PNPM is worth close to $1.5 billion a year and involves subdistricts in rural and urban areas bidding for grants for small infrastructure projects. By circumventing Indonesia's graft-prone bureaucracies, the scheme means ''the community can dictate to the politicians'', said Sujana Royat, deputy minister for poverty alleviation and community empowerment.
Some 77 million people have been touched by PNPM since its inception, while 63 per cent of those participating in the projects are women, Mr Sujana said.
The fall in Indonesia's poverty rate - by between 0.6 and 0.9 percentage points each year - is the fastest in south-east Asia, but few in the Indonesian government are under the illusion that it is a simple task to reach its target of a poverty rate of between 8 and 10 per cent by 2014.
The country's poor are highly vulnerable to rising food prices, and Indonesians have seen the price of staples increase sharply in recent months.

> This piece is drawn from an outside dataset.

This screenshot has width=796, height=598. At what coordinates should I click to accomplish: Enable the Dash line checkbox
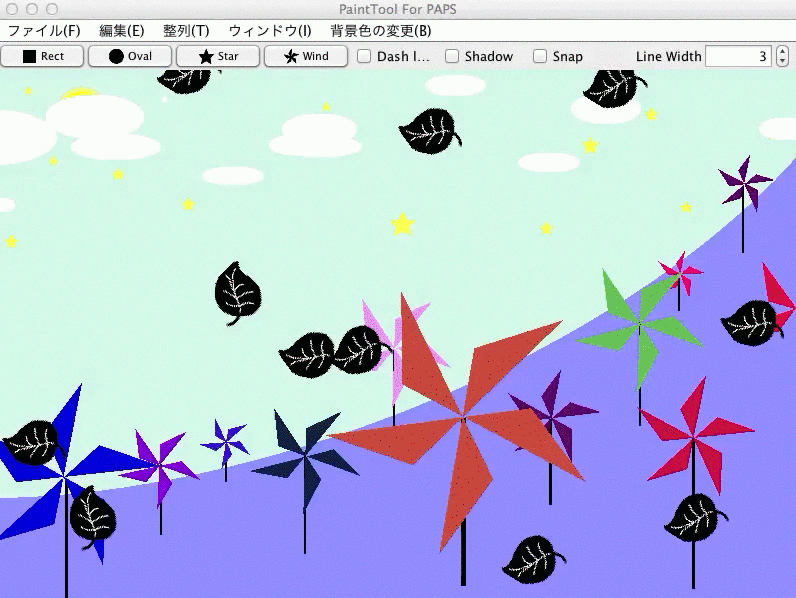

As a nation of 17,000 islands, the physical delivery of programs is a challenge and ''leakage'' through waste and corruption remains a problem, particularly with the devolution of power to regional governments.
Indeed, poverty declined faster when there was centralised control during the Suharto dictatorship. That success was predicated entirely on rapid economic expansion, rather than anti-poverty programs. But much of the growth was built on shaky foundations. When the Asian economic crisis came in the late 1990s, the number of Indonesians in poverty surged to almost 50 million.
One area in glaring need of reform, says Bambang Widianto, executive secretary of the national team to accelerate poverty reduction, is Indonesia's fuel subsidy scheme that fixes the price of petrol at about 55 cents a litre and costs more than the entire education budget.
It is supposed to help the poor, but in reality, about 45 per cent of the benefit goes to the top 10 per cent of households - those who can afford cars and drive them often.